51 migrants prisonniers en Grèce de l’accord UE-Turquie - GITSI 28 juin
La Cour européenne des droits de l’Homme détourne son regard
La Cour européenne des droits de l’homme vient de rejeter, sans motiver sa décision, la demande de « mesures urgentes » déposée jeudi 16 juin par 51 victimes de nationalités afghane, syrienne et irakienne (parmi lesquelles de nombreux mineurs) maintenues de force dans une situation de détresse extrême sur l’île de Chios, en mer Egée.

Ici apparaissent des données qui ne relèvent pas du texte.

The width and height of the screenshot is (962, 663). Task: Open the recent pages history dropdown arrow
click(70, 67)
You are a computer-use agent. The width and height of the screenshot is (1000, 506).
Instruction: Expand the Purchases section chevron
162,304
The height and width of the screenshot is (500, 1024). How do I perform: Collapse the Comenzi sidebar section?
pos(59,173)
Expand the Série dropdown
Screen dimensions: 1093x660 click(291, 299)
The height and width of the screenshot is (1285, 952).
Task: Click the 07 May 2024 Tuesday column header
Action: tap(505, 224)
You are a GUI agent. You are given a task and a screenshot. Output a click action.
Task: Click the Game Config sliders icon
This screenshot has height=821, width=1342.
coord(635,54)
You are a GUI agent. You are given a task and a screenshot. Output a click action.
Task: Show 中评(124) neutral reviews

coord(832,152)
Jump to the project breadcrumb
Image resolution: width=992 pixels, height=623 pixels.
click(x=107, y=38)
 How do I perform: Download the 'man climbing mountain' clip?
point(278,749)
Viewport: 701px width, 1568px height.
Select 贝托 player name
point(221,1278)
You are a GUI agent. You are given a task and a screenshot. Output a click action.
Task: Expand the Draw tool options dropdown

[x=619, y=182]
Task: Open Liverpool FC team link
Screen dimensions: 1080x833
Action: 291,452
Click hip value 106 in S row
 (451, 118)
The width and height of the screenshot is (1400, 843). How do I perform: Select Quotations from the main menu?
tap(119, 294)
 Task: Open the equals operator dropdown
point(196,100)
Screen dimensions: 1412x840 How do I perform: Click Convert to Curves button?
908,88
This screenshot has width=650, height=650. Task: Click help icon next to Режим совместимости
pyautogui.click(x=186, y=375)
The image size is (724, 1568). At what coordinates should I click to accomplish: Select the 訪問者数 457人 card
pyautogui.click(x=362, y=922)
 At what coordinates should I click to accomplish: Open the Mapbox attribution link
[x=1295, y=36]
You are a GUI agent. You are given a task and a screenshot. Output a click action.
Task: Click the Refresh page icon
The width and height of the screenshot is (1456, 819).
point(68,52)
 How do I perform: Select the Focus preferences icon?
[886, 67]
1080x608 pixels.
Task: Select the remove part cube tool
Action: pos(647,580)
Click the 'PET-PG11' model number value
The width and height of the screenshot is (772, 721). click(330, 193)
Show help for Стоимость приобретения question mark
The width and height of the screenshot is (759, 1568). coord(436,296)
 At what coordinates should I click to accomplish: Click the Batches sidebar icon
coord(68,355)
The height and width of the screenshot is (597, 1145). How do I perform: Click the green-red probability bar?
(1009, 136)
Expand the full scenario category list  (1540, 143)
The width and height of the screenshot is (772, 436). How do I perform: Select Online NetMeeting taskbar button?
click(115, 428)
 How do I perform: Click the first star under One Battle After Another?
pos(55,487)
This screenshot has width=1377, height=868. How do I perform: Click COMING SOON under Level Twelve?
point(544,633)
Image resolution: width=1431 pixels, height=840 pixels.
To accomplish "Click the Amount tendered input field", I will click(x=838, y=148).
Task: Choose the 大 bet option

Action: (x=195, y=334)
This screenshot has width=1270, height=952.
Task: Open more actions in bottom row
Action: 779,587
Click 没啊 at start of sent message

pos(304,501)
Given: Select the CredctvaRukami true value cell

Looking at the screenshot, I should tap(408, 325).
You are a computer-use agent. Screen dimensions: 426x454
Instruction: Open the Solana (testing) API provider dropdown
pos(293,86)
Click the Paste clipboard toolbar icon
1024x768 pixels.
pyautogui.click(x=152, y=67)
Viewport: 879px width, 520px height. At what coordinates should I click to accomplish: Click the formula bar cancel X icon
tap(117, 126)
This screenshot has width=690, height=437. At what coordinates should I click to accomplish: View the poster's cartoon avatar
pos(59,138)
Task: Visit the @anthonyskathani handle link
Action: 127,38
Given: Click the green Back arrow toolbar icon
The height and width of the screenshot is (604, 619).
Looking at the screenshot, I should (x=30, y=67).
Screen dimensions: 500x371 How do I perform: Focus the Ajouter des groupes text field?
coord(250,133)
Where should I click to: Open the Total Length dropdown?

Les victimes demandaient à la Cour d’enjoindre au gouvernement grec de mettre un terme aux violations du droit à la vie et aux traitements inhumains et dégradants qu’elles subissent depuis la mise en œuvre de la Déclaration UE-Turquie du 20 mars et qui mettent leurs vies et celles de leurs enfants en danger. Chios est devenue, comme Lesbos ou Kos, une prison à ciel ouvert.
Bien qu’ayant tous demandé l’asile, ces migrants ne bénéficient d’aucun des droits prévus par le droit grec et le droit européen, ni d’aucune assistance juridique. Pour la plupart, ils ignorent les motifs de cette « assignation à résidence » dans l’île, et ne savent pas pourquoi ils sont contraints de vivre dans des conditions matérielles inqualifiables et dégradantes. Ils n’ont ni habitat digne et sûr ni réel accès aux soins ; l’assistance médicale est largement insuffisante au regard du nombre de cas qui justifieraient des hospitalisations et/ou des traitements appropriés (parfois prescrits mais non distribués). Dans un des « camps » de l’île de Chios, les autorités ne fournissent même pas de nourriture.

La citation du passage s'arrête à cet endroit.